__Task item__
Across all the lines of the following material, count those that include the word "Skills" and give only the result.

__Information supplied__
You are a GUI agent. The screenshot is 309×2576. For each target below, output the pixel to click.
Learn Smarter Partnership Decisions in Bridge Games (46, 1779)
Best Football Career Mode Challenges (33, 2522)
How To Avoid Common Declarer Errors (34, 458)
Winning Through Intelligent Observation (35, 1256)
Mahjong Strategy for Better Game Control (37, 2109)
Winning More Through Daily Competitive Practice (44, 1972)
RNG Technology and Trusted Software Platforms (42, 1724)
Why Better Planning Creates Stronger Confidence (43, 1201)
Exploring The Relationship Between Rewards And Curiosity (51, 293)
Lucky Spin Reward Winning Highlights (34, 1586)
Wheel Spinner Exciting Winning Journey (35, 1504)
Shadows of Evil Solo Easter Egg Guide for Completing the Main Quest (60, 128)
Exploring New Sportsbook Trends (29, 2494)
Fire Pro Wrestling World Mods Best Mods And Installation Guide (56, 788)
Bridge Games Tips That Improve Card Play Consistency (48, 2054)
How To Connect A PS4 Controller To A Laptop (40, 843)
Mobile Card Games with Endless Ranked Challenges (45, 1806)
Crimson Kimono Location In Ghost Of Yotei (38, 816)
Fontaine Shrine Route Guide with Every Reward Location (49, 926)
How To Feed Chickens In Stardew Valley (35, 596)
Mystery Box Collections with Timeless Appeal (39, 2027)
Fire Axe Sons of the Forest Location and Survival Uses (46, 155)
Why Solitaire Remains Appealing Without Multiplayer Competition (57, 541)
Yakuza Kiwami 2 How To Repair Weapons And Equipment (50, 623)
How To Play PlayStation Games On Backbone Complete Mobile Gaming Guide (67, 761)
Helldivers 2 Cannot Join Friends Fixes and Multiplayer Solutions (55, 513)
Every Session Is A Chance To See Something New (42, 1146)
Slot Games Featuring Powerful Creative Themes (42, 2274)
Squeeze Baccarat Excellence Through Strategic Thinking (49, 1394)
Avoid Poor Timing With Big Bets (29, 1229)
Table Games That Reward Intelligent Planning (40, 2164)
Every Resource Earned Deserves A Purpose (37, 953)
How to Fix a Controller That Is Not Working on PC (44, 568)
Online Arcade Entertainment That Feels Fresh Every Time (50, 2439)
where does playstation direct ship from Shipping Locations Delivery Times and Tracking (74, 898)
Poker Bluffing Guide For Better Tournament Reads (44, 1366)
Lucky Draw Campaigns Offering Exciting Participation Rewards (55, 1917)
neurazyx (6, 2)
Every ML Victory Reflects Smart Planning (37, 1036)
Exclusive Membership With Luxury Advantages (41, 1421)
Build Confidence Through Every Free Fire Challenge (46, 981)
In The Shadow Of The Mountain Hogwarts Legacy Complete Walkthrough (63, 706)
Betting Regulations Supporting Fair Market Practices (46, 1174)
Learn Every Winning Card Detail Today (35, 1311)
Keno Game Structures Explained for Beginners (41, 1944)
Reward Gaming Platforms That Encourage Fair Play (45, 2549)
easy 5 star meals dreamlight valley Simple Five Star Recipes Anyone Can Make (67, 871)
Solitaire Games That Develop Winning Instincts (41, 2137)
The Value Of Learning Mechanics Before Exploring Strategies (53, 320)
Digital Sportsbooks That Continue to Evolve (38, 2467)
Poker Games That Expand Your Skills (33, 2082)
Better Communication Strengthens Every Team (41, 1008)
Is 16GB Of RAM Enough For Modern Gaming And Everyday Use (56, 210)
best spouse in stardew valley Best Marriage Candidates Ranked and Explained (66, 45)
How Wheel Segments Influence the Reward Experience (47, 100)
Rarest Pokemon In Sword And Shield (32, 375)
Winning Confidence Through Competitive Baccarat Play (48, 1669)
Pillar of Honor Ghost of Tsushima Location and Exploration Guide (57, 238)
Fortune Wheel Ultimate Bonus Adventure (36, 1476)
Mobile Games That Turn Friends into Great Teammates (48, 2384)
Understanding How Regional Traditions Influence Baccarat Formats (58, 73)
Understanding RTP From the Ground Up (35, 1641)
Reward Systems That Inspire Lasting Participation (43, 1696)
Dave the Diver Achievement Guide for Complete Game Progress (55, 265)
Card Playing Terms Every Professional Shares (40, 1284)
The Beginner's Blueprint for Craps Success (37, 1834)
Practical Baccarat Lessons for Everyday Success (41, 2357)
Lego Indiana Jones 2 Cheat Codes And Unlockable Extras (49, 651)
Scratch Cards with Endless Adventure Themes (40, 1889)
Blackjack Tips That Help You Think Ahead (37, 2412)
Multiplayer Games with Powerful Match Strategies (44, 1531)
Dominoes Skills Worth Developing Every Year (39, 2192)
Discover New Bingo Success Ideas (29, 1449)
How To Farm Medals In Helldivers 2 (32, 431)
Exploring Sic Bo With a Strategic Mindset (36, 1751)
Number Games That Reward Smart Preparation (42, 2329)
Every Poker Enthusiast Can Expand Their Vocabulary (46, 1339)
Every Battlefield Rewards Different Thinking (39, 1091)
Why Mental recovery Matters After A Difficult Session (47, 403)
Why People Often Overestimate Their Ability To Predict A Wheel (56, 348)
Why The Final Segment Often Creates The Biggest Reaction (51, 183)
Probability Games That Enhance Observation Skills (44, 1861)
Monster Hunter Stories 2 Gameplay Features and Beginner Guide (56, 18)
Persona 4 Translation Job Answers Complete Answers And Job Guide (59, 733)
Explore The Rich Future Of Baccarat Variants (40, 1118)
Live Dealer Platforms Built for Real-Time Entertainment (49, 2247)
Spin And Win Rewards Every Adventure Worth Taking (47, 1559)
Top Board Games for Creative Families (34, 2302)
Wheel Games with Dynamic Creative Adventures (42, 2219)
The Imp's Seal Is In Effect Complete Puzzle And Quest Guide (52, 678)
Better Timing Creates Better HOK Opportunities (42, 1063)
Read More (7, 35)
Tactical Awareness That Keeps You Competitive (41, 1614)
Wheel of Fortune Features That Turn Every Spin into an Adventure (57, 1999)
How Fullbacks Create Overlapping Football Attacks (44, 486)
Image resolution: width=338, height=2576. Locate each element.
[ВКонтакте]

__Exercise output__
3